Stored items
********************

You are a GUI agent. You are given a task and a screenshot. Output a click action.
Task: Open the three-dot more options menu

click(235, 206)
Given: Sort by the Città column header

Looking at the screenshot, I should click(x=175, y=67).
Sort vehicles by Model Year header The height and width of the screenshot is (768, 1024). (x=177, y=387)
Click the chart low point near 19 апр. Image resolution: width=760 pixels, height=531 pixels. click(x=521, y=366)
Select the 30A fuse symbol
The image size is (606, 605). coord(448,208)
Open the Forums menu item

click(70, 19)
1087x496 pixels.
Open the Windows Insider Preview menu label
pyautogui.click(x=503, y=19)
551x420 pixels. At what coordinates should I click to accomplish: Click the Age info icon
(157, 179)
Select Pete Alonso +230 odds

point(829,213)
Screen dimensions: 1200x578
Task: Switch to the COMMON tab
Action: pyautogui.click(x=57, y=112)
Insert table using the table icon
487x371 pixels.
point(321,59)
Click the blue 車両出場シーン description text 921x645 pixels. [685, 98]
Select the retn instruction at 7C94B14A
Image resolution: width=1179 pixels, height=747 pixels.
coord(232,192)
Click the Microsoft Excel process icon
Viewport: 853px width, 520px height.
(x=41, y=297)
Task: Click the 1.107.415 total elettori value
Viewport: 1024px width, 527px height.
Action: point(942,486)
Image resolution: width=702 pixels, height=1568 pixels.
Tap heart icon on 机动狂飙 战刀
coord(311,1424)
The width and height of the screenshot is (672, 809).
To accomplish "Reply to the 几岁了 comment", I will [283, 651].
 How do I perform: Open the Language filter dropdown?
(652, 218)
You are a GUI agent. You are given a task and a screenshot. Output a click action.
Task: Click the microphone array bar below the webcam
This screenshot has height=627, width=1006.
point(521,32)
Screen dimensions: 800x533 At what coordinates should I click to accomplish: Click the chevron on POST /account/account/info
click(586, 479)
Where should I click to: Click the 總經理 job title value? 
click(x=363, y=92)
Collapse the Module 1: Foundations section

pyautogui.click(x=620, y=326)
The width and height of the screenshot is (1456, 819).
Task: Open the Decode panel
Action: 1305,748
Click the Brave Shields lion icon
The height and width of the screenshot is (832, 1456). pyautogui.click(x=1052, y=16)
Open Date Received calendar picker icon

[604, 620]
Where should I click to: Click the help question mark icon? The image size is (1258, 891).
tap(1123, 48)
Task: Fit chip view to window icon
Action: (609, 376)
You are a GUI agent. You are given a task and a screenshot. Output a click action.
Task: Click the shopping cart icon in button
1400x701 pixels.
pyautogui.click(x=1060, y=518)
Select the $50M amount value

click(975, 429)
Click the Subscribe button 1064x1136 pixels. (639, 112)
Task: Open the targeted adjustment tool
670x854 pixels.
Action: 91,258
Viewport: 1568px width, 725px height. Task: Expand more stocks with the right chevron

********************

Please transcribe only the lines in the records above running from the line that has "Viewport: 1024px width, 527px height." through the line that has "Task: Click the microphone", both included, exactly as they appear.

Viewport: 1024px width, 527px height.
Action: point(942,486)
Image resolution: width=702 pixels, height=1568 pixels.
Tap heart icon on 机动狂飙 战刀
coord(311,1424)
The width and height of the screenshot is (672, 809).
To accomplish "Reply to the 几岁了 comment", I will [283, 651].
 How do I perform: Open the Language filter dropdown?
(652, 218)
You are a GUI agent. You are given a task and a screenshot. Output a click action.
Task: Click the microphone array bar below the webcam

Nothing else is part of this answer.